Until you realize that you just had the federal government force a citizen to do work, essentially at the barrel of a gun (not hysterics, what are the ramifications of refusal to follow law, court order, or jurisdictionally valid code? Men with guns pick you up and store you for a while.)
Edited Date: 2009-11-06 07:02 am (UTC)

Date: 2009-11-06 05:11 pm (UTC)
From: [identity profile] kellinator.livejournal.com
One, I know almost to the penny what I'm paid, what I pay in taxes, and am able to figure back what I recieve or am allowed in government services, and I "overpay" by a vast amount, and am about to watch that slowly creep towards where I'd be close to a third of my "gross" income going to taxes, and well over a third if you're figuring in actual employer overhead due to tax matching schemes.

So you pay more to the govt than you get back? Where do you think the roads you drive on come from? You get your electricity from TVA, right? Know how that came about? Not to mention you live in Tennessee, and it's well-known that southern states get back more from the federal govt than they pay in.

I'm really not interested in debating health care with you, because you're right, no one's mind is getting changed, but I will challenge you on that claim. And I will also tell you that I think it's asinine, and I think if you object to taxes going to pay for civilization so much, you should stop using civilization and go live in a cave somewhere.

And re: your comments on V, ever heard of hyperbole? How stupid do you think I am anyway?

Date: 2009-11-06 10:04 pm (UTC)
From: [identity profile] mfree.livejournal.com
I don't object to taxes going to "pay for civilization" at all.
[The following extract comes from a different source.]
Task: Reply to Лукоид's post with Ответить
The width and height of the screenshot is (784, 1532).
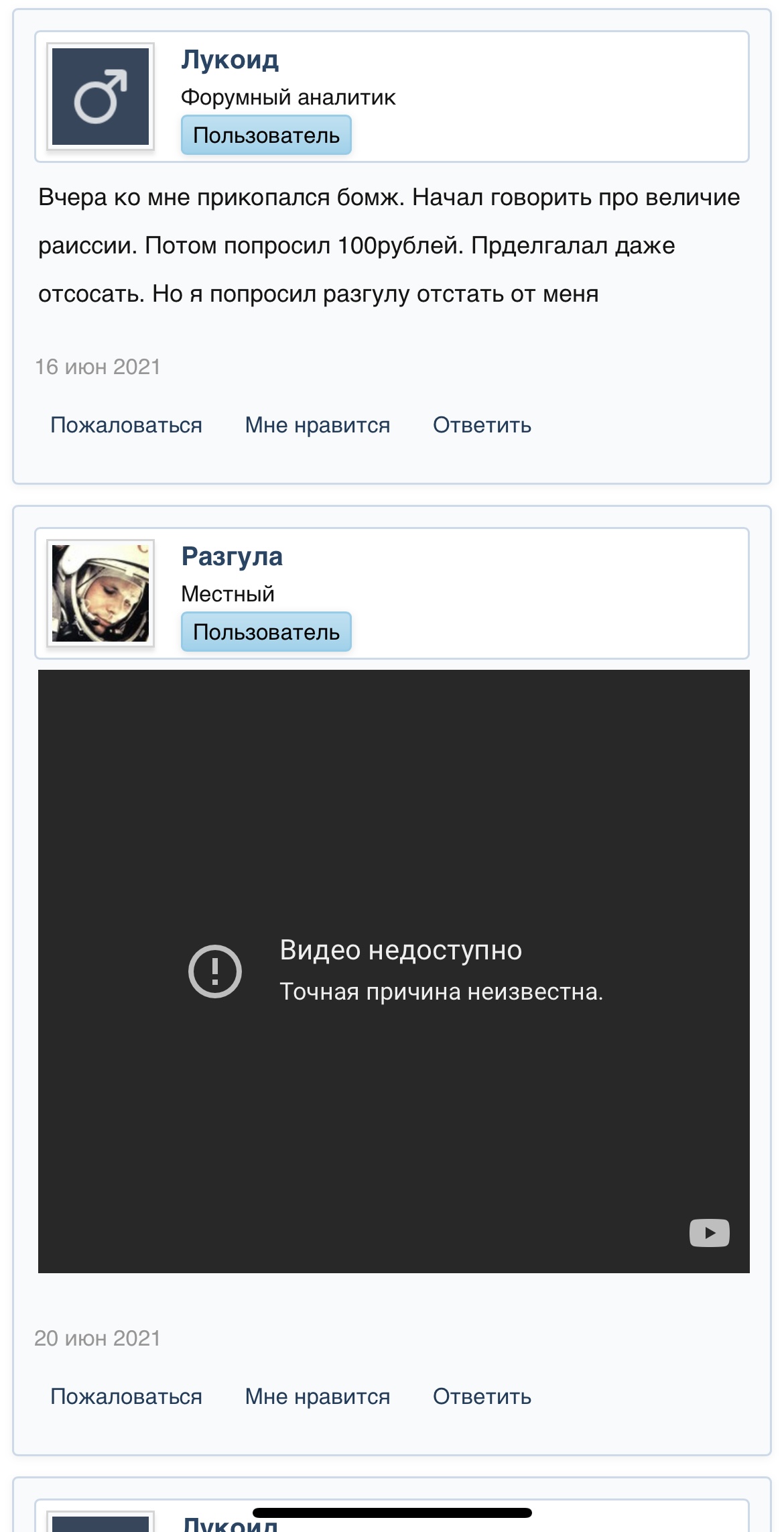Action: click(482, 425)
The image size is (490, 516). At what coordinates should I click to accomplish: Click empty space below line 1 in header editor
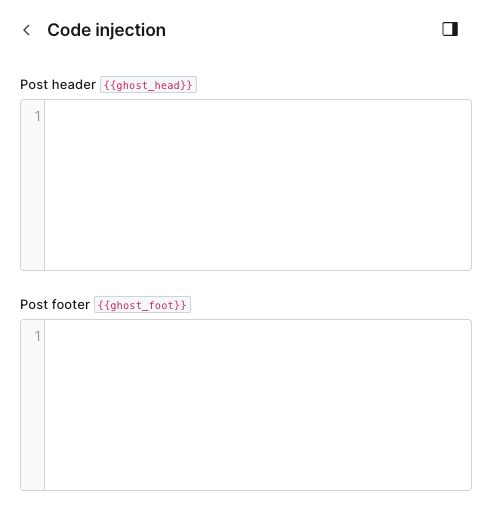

I'd just like them to go where I have a little more control over direction. And yes, in my particular situation, I'm not using/allowed federal services equivalent to the amount removed from my paycheck and the matching sum paid by my employer combined minus the amount averaged per capita regained by the state on my behalf. On that note, I don't actually *mind* it so much. I mind the amount that gets taken out and put to *waste*, which the bill on the table is going to generate in droves.

I don't think you're stupid at all. I wasn't being literal, the whole "hope/change/universal healthcare" thing was hamfisted as all get-out. But to that point in the plot, evilness wasn't hinted at beyond the absolutely creepy body language of Anna, and alliteration to it would have been from preconcieved notion either from knowing the plot (I'd watched the original mini-series) or from the banter about the code words the writers peppered the dialogue with, as has been discussed for weeks. *That* is what I'm phrasing around. Yes, I could have put it better, I'm looking at what I wrote now and it looks high-handed, and for that I apologize.

Date: 2009-11-09 04:52 pm (UTC)
From: [identity profile] kellinator.livejournal.com
Thank you. I really appreciate that.